No âmbito internacional houve ainda outro grande acontecimento: a chacina da praça Tiananmen, em Pequim, onde o movimento pró-democracia, que aí se manifestava diariamente há semanas, foi esmagado pelos tanques o Exército, fazendo muitas dezenas de mortos, não se sabe quantos. No Irão foi sepultado o líder da revolução islâmica, ayatollah Khomeini, e decretada uma “fatwa” (decreto religioso) condenando à morte o escritor Salman Rushdie, por causa do livro “Versículos Satânicos”.
No mesmo mês, outro acontecimento internacional, com grande significado para Portugal, foi o cessar-fogo na guerra civil em Angola. Foi também neste ano que a avioneta que levava João Soares para a África do Sul depois ter ido visitar Jonas Savimbi à Jamba caiu ao levantar, deixando Soares entre a vida e a morte.
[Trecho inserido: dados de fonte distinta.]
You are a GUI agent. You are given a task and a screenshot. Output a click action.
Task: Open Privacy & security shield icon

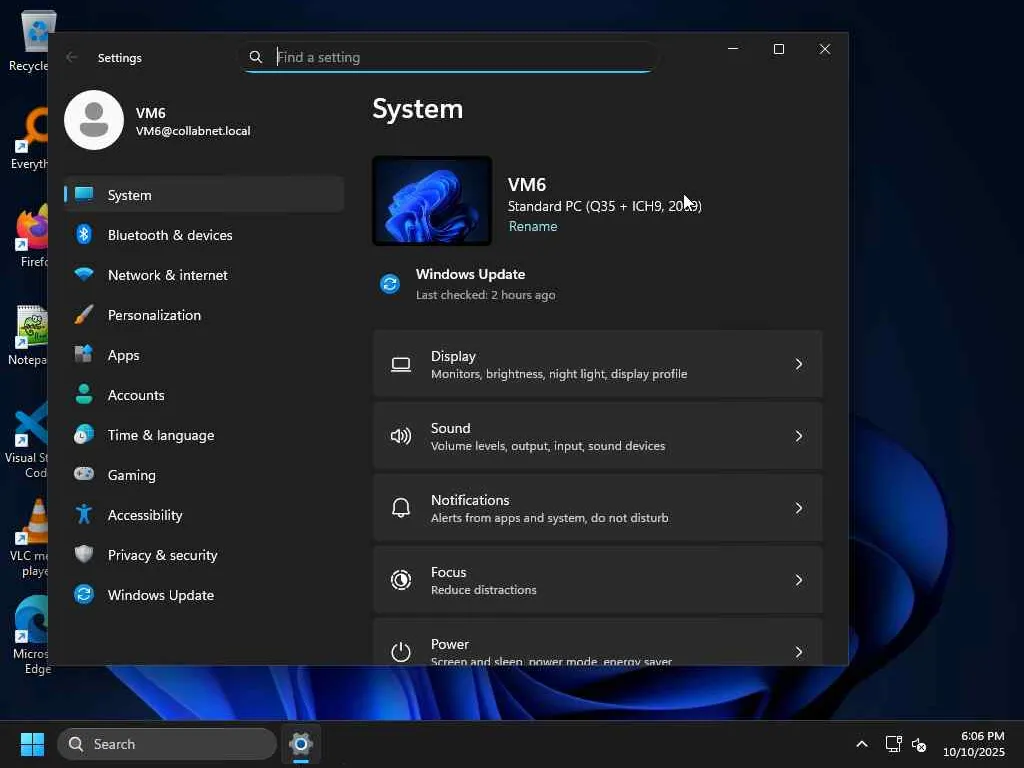pyautogui.click(x=85, y=555)
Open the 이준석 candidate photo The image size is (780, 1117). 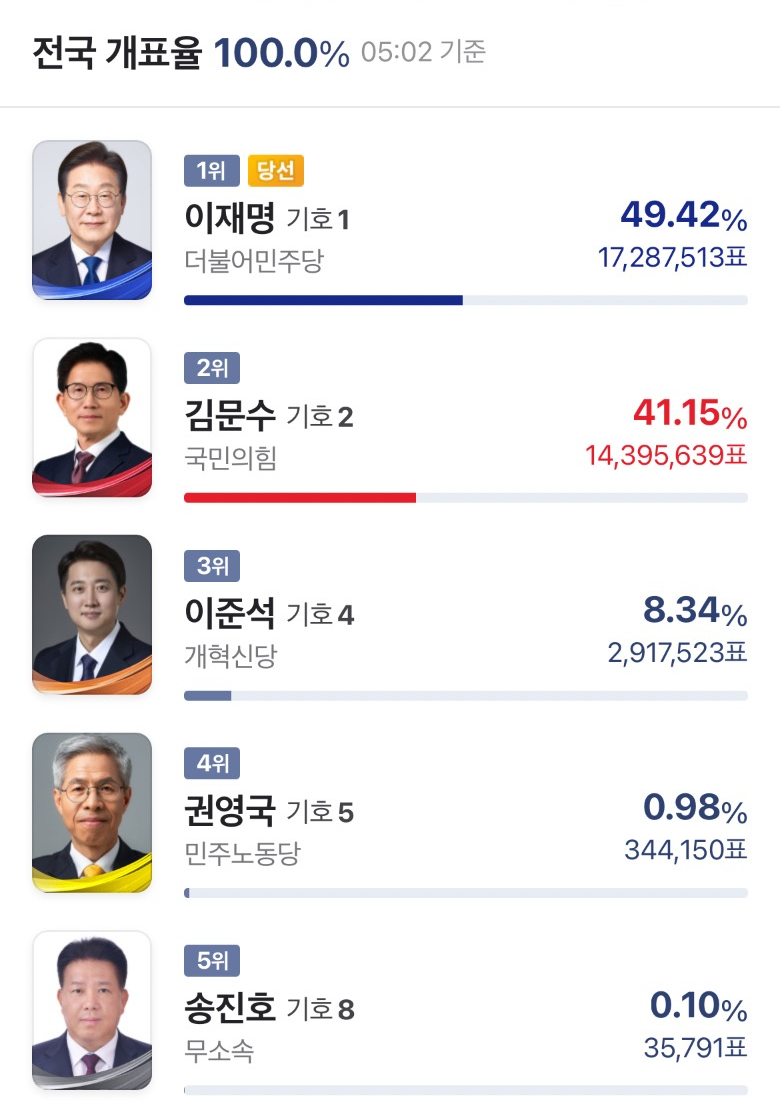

No avião também seguiam os deputados Nogueira de Brito, do CDS, e Gomes da Silva, do PSD. Nos Açores registou-se um acidente de aviação bem mais trágico: um Boeing 707 com 145 pessoas que iam de Itália para a República Dominicana, embateu no Pico Alto, na ilha de Santa Maria, quando se preparava para uma escala de reabastecimento.
A nível nacional, o destaque do ano foi o episódio que ficaria conhecido como “os secos e molhados”, a repressão no Terreiro do Paço de uma manifestação de polícias que reivindicavam direitos sindicais, dispersados com canhões de água por outros polícias.
No fim do verão surgia um caso que abalaria durante semanas a sociedade lisboeta e não só: a revelação de vídeos sexuais do arquiteto Tomás Taveira, que “obrigaria” o primeiro- ministro, Cavaco Silva, a fazer em novembro (após a publicação de imagens na revista espanhola “Interviu”) uma comunicação ao país para denunciar uma “campanha” para “denegrir o bom nome” das pessoas visadas (corria o boato de que estaria envolvida a mulher de um ministro).
Na política, 1989 foi o ano da aliança histórica entre PS e PCP para a corrida às eleições autárquicas em Lisboa, nas quais o socialista Jorge Sampaio venceu o social-democrata Marcelo Rebelo de Sousa.
Já neste ano se falava também de um tema que hoje continua atual, o da exclusividade dos médicos do Serviço Nacional de Saúde, com a ministra da Saúde de então, Leonor Beleza, a fazer uma proposta de aumentos que podiam chegar aos 110%. Ainda nesta área, o Sindicato Independente dos Médicos aceitava os genéricos.
No Expresso — que na edição de 26 de agosto publicou na primeira página uma foto que hoje talvez não fosse possível, uma padiola com as cabeças de dois membros da resistência timorense decapitados por militares indonésios — 1989 foi o ano da “refundação”.
Na edição de 1 de abril era anunciada a saída de dois membros da direção e de vários jornalistas, para fundarem um novo diário. Não era mentira. No ano seguinte nascia o “Público”. E, em outubro, o Expresso anunciava novidades, com a autonomização das secções de Internacional e de Desporto, que passaram a ter cadernos próprios, e a “experiência de introdução da cor nos cadernos de grande formato”.